- The U.S. is betting on development of a pill for COVID-19, announcing on Thursday plans to invest more than $3 billion in the research, testing and manufacturing of antiviral treatments for the coronavirus and other viruses that may emerge in the future.
- The funding draws from the American Rescue Plan that President Joe Biden signed into law in March and will involve the National Institutes of Health as well as the Biomedical Advanced Research and Development Authority, both of which played key roles in the U.S.'s coronavirus vaccine program.
- In contrast to the remarkably rapid development of several safe and effective coronavirus vaccines, research into new antiviral drugs for COVID-19 has moved more slowly. Veklury, an antiviral from Gilead that won Food and Drug Administration approval last year, was repurposed from earlier study in hepatitis C and Ebola. Several antibody drugs are also available but must be intravenously infused, making them difficult to administer.
Widespread vaccination has dramatically lowered the number of cases, hospitalizations and deaths reported each day in the U.S. But even as some states near the point scientists believe could represent local herd immunity, many others are lagging behind.
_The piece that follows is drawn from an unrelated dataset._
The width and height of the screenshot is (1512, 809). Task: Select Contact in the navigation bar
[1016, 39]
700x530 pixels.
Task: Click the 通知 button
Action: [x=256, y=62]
About 30 states will likely fall short of the Biden administration's goal of having 70% of adults vaccinated by July 4, according to data compiled by The New York Times earlier this month. In some states where vaccine uptake is the slowest, reaching that goal might take six more months or even longer.
Vaccine protection from COVID-19 may also not be as great for people who are immunocompromised, or who only received one of two doses.
"An easily administered oral antiviral drug would be an important part of our therapeutic arsenal that would complement the great success of our vaccine efforts," said David Kessler, the former FDA commissioner who now is chief science officer for the Biden administration's COVID-19 efforts, in a statement.
The Biden administration plans to deploy more than $3 billion toward that goal, the bulk of which will be spent on clinical testing and subsequent manufacturing of antiviral candidates. The money will also fund creation of new centers aimed at discovering and developing new antiviral drugs, first for the coronavirus and then for other viruses of pandemic potential.
The NIH and BARDA, which will carry out this new effort, were closely involved in Operation Warp Speed, the Trump administration initiative that led to the successful development of several vaccines. But the two agencies were also working on development of treatments, too, and the NIH worked to test 19 experimental and existing drugs through a trial program called ACTIV.
Most of those drugs were antibodies, several of which are now in use for people infected with SARS-CoV-2 but not yet sick enough to need hospitalization.
The Biden administration hopes to have additional antiviral medicines "within a year," and is prioritizing oral pills that would be more convenient.
"New antivirals that prevent serious COVID-19 illness and death, especially oral drugs that could be taken at home early in the course of disease, would be powerful tools for battling the pandemic and saving lives," said Anthony Fauci, director of the National Institute for Allergy and Infectious Diseases, in a statement.
The nearest-term hope for a COVID-19 pill is an experimental drug being developed by Merck & Co and Ridgeback Biotherapeutics called molnupiravir. Results from a Phase 3 trial testing the drug could come later this year and the U.S. recently agreed to pay $1.2 billion to preorder doses, should it succeed and win authorization.
Pfizer and partners Roche and Atea Pharmaceuticals are also in late-stage testing with COVID-19 antivirals.